Extract provided:
=-=-=-=-=
No, I'm not fishing for complements! I mean, this realization isn't exactly a shock to me. I've known for a long time that I have an ability to string words together, and that I can sometimes even get them to make sense. But I've known for years that when it comes to actual storytelling, my skills are woefully lacking, to say the least.
That never stopped me from wanting to write before. I always thought, "Keep writing and you'll get better." Sort of like exercising, I figured. So I told myself, "You're not going to see results right away, but if you just keep doing it eventually your stories will be amazing!".
The thing is, though, I exercise all the time. And my body stays fit. But I also write all the time, and my stories, well... they're not getting any better.
And that pisses me off. Because I read a lot. I love words, I love books! When I was dancing I was the only girl who read paperbacks during her breaks, because even in a dressing room at a strip club I couldn't resist the temptation to read. The other girls made fun of me sometimes for it, but that never bothered me. And to this day, I spend so much money on books it's stupid. So you would think that by now I would have learned how to craft a good story. I've read so many! But I clearly haven't.
A few weeks ago I realized that maybe I've been going about my writing the wrong way. Maybe I just assumed that since I knew the basics of English grammar, and was more less well read, I could become a good writer without ever having to actually study the craft. Yes, the craft! Don't giggle. Anyone who has ever tried to write fiction will understand me when I say writing is definitely a craft, a skill with rules that you need to master in order to be good at.
Unfortunately, though, I've only just realized this myself.
What if I had realized this back when I was going to college? If I had respected writing more, maybe I would have studied it. But it's too late for that now. Long time readers of this site will know that I can't afford college anymore. My college days are long gone and I have no degree. :( It's too late to go back and try to actually learn how to write.
=-=-=-=-=
Task brief: Reproduce word for word the part of the post on writing above, starting with "No, I'm not" and going on through "getting any better.".

Material supplied:
=-=-=-=-=
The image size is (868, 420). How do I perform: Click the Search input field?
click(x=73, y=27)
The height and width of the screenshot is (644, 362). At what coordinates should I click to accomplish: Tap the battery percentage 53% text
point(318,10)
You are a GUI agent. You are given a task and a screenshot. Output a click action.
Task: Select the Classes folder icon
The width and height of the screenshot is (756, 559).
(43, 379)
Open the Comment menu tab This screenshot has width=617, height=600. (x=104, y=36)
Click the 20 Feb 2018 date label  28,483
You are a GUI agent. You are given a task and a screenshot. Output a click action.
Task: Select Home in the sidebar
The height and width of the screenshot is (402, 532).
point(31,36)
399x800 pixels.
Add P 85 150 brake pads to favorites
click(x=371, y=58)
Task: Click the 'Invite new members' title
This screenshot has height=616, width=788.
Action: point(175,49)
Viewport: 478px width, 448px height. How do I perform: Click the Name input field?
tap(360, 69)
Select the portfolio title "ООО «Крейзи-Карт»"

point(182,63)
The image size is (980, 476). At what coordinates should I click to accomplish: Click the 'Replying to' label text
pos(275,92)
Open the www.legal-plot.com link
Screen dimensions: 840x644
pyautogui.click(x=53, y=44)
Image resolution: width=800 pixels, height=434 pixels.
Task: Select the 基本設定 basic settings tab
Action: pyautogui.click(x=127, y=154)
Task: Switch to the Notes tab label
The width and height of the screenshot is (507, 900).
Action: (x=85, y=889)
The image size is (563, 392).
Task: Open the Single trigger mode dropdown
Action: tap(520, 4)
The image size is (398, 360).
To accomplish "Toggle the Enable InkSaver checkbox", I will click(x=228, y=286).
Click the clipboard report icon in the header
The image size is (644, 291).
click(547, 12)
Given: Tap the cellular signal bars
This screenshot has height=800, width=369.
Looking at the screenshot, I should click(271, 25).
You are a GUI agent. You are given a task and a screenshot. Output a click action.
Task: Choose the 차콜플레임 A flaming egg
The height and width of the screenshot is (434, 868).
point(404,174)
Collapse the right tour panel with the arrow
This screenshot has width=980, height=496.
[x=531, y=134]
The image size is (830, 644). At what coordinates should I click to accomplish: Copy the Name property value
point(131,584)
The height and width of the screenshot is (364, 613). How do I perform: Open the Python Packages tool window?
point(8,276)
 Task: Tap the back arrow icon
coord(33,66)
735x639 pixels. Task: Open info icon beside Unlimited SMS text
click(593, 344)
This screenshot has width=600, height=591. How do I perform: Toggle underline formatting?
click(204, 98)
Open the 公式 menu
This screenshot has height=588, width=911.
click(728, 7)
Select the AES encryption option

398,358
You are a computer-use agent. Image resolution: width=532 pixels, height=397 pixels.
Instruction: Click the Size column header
=-=-=-=-=
In response:
No, I'm not fishing for complements! I mean, this realization isn't exactly a shock to me. I've known for a long time that I have an ability to string words together, and that I can sometimes even get them to make sense. But I've known for years that when it comes to actual storytelling, my skills are woefully lacking, to say the least.
That never stopped me from wanting to write before. I always thought, "Keep writing and you'll get better." Sort of like exercising, I figured. So I told myself, "You're not going to see results right away, but if you just keep doing it eventually your stories will be amazing!".
The thing is, though, I exercise all the time. And my body stays fit. But I also write all the time, and my stories, well... they're not getting any better.